Re: [squid-users] cache github zip repositories

2016-09-16 Thread Hardik Dangar
Amos,

Thank you very much for you reply,

But I would just like to confirm this,

I thought ETAG is something which we can verify like,

- when the server is sending response it sends ETAG.
- squid then decides to cache it with ETAG
- now if somebody tries to fetch the same URL given they are on same squid
network, squid will send previously saved copy of the ETag along with the
request in a "If-None-Match" field.
- On this subsequent request, the server may now compare the client's ETag
with the ETag for the current version of the resource. If the ETag values
match, meaning that the resource has not changed, then the server may send
back a very short response with a HTTP 304 Not Modified status. The 304
status tells the client that its cached version is still good and that it
should use that.

Now comparing this to our GitHub example.
- when we request https://codeload.github.com/hardikdangar/test/zip/master
it has
 ETag: "9ea9838812d6f7bc53763eb1577da04e2fa473d5"
- even if you request it after a day ETAG remains the same as long as
repository is not changed.
- So when i request that file again squid would not send request with ETAG
to server ?

( just to clarify, github does not change ETAG unless you change files in
repo). My concern is if ETAG is not changed then we want to use the cache
but if its change then we want to download copy of new version.

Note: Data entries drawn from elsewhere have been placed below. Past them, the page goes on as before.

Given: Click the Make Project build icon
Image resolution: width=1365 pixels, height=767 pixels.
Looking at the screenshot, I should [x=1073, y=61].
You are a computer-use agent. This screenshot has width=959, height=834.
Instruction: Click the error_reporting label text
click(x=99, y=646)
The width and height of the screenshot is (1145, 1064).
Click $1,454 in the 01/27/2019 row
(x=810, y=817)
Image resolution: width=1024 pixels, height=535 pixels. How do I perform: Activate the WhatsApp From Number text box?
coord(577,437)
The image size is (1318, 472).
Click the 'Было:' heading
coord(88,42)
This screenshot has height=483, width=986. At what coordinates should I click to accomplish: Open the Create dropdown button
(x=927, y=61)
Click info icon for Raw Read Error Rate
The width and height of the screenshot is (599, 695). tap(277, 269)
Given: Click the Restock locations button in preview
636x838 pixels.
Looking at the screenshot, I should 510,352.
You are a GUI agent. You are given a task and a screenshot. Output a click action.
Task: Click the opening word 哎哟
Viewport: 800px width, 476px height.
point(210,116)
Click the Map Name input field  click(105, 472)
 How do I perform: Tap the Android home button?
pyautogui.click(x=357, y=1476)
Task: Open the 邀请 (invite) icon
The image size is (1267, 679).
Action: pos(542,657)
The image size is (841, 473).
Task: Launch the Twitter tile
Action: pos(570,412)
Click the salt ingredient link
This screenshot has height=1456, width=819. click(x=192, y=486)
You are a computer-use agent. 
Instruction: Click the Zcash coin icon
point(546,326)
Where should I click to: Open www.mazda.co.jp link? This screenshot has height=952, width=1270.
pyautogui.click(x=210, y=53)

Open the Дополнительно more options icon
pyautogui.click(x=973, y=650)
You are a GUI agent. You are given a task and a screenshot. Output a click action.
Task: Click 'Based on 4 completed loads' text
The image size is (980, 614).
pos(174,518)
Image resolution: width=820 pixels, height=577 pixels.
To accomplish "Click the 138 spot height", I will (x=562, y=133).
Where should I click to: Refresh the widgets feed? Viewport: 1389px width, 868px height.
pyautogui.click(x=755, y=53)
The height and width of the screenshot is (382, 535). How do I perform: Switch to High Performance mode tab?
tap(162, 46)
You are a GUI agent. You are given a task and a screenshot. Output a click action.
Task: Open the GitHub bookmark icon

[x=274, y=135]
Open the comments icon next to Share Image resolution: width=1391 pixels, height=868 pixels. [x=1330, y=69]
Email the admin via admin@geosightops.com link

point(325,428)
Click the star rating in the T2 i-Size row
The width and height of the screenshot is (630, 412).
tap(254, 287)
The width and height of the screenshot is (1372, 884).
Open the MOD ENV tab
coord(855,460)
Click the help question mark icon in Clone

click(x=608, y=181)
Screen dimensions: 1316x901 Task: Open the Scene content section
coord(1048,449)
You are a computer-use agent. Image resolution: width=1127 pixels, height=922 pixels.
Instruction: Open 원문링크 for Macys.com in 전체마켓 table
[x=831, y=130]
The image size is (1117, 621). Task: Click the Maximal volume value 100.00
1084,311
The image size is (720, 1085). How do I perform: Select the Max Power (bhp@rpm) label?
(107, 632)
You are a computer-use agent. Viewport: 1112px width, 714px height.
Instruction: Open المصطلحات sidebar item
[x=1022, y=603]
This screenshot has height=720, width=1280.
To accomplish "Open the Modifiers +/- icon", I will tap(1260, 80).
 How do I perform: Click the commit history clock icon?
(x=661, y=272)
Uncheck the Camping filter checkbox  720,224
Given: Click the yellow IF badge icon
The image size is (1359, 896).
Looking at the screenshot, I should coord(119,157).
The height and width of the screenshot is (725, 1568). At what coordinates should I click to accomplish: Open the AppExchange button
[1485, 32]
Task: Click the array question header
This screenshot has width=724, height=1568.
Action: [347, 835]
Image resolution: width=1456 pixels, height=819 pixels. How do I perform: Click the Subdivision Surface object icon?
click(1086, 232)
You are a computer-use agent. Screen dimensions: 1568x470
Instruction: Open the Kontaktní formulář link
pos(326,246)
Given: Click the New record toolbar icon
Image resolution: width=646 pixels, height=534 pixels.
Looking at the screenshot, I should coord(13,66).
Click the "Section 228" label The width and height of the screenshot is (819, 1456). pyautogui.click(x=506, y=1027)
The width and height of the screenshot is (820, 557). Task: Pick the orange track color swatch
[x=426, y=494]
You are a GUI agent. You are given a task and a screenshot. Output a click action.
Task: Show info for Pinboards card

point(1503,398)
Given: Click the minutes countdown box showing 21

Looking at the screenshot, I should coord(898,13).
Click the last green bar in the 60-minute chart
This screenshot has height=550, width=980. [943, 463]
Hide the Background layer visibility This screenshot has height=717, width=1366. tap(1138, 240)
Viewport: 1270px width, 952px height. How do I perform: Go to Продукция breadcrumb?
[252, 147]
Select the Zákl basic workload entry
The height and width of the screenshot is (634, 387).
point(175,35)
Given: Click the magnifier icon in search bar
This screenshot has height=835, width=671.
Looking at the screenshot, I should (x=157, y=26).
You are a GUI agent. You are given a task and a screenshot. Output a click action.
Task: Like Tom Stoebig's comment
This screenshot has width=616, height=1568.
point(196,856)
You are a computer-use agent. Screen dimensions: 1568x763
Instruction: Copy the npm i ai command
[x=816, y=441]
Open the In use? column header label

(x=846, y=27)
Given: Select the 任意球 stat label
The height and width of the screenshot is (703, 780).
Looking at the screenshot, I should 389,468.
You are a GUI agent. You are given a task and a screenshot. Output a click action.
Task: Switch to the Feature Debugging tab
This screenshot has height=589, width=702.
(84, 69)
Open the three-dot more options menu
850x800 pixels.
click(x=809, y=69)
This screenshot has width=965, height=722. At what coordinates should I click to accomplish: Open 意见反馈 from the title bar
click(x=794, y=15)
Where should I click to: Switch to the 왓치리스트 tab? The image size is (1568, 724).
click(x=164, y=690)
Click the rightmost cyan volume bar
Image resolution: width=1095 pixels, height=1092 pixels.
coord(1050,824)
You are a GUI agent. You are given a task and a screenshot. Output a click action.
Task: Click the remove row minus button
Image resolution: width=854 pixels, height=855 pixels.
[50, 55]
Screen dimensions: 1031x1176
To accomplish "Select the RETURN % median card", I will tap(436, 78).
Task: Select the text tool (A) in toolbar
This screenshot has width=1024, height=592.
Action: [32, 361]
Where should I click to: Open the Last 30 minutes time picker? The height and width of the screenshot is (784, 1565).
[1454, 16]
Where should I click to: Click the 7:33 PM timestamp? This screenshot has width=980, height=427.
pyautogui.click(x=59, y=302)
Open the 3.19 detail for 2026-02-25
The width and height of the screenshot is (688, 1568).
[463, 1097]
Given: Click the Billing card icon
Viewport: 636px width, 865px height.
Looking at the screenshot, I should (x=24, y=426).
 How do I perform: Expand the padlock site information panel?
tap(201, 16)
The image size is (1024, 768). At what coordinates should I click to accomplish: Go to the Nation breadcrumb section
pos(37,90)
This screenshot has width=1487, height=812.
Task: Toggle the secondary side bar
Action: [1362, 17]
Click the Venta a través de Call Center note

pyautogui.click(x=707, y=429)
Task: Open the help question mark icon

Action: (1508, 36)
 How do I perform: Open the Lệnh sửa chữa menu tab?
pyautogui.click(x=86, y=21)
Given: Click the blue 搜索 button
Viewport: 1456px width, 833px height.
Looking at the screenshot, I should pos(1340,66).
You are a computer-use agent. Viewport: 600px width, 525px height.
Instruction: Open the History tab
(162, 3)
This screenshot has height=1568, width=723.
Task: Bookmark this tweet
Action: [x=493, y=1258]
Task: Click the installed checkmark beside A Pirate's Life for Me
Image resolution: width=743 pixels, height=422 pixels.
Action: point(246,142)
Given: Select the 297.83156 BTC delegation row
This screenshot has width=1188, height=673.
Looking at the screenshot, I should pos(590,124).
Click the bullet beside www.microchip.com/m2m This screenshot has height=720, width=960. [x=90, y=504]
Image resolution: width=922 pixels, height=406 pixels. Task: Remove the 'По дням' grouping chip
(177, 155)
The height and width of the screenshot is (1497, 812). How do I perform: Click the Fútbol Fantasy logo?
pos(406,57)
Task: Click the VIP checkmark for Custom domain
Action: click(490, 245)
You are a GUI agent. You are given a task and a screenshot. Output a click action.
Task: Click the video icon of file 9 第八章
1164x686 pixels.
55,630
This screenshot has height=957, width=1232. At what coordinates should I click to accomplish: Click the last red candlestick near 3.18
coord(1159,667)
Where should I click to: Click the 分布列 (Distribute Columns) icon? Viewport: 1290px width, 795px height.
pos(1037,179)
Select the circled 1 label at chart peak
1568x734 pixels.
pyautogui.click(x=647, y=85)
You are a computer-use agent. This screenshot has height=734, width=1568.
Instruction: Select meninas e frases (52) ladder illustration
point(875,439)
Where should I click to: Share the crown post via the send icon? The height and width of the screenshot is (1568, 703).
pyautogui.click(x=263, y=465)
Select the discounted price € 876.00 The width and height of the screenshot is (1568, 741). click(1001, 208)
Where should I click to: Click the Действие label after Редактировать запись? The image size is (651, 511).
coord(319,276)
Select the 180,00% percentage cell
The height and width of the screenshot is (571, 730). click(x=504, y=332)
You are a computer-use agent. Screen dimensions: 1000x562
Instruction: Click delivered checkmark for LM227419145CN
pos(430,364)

now based on your answer you have said it will not request the file again
until min time defined in referesh_pattern. what if i set the request min
time to be like 1 minute in referesh_pattern ? will it cause squid to check
ETAG with server and it will serve cached file as ETAG is not changed. or
will it just drop the cached file after a minute and download new file ?

Sorry for all of my noob questions but i am just trying to understand squid
and its options. it's really fascinating software and really appreciate
your answers here.

Thank you very much.
Have a good day.




On Fri, Sep 16, 2016 at 12:39 PM, Hardik Dangar <
hardikdangar+sq...@gmail.com> wrote:

> *Amos,*
>
> Thanks for the reply but it seems i am not able to tell you what i want to 
> do. i don't want to cache repo files. i want to cache .zip files only. i 
> don't want .git file to cache but only .zip files which are fetch from 
> github.com,
>
> Also you have said things about commits but i am talking about zip file which 
> is given by github via download button or composer fetches those files via 
> command line directly. as soon as someone commits zip file's ETag is changed 
> when you fetch it.
>
> So there is no way to achieve this ? Do you think there is a way to achieve 
> this ?
>
>
> *Consider: how does Squid know the ETag has changed on the server?**What you 
> know about things happening in RL is not what Squid knows.*
>> *I fact how do *you* know someone else did not commit a change during*
>> *that ~1 second it takes to look at the page and click the download 
>> button?** Simply, you don't, and cannot until the new object has been 
>> fetched.*
>> *Likewise, Squid cannot know if the object is the same until it has*
>> *fetched a MISS from the server. Except that Squid does not look at the*
>> *previous page content, so it cannot even 'see' if there is a commit*
>> *listed there that might be different since whenever it got the 
>> previous**object.*
>> *There is no Cache-Control or Expires header indicating a specific*
>> *storage timeout or revalidation procedure. So refresh_pattern defaults*
>> *will be used. These responses will be cached for the refresh_pattern**'Min' 
>> duration (900 minutes) before being considered for revalidated.*
>> *NP 1: Synthesizing Last-Modified from the Date header is only just being*
>> *fixed in Squid the past few weeks, and some parts of it still to be*
>> *committed. So I would not expect that response to be revalidated, 
>> just**re-fetched fully in older Squid.*
>> *NP 2: The Vary header indicates that every person logged in gets a*
>> *differently cached response based on how their credentials are hashed on*
>> *each request (in Authorization tokens). So caching these objects will*
>> *not help much with many developers involved. It will be of most help 
>> for**the anonymous visitors where username is always a generic NIL value.*
>> *HTH**Amos*
>
>
___
squid-users mailing list
squid-users@lists.squid-cache.org
http://lists.squid-cache.org/listinfo/squid-users


Re: [squid-users] cache github zip repositories

2016-09-16 Thread Amos Jeffries
On 16/09/2016 7:09 p.m., Hardik Dangar wrote:
> *Amos,*
> 
> Thanks for the reply but it seems i am not able to tell you what i
> want to do. i don't want to cache repo files. i want to cache .zip
> files only. i don't want .git file to cache but only .zip files which
> are fetch from github.com,

I undersand that. Maybe my reply was not clear about the problem being
faced.


> 
> Also you have said things about commits but i am talking about zip
> file which is given by github via download button or composer fetches
> those files via command line directly. as soon as someone commits zip
> file's ETag is changed when you fetch it.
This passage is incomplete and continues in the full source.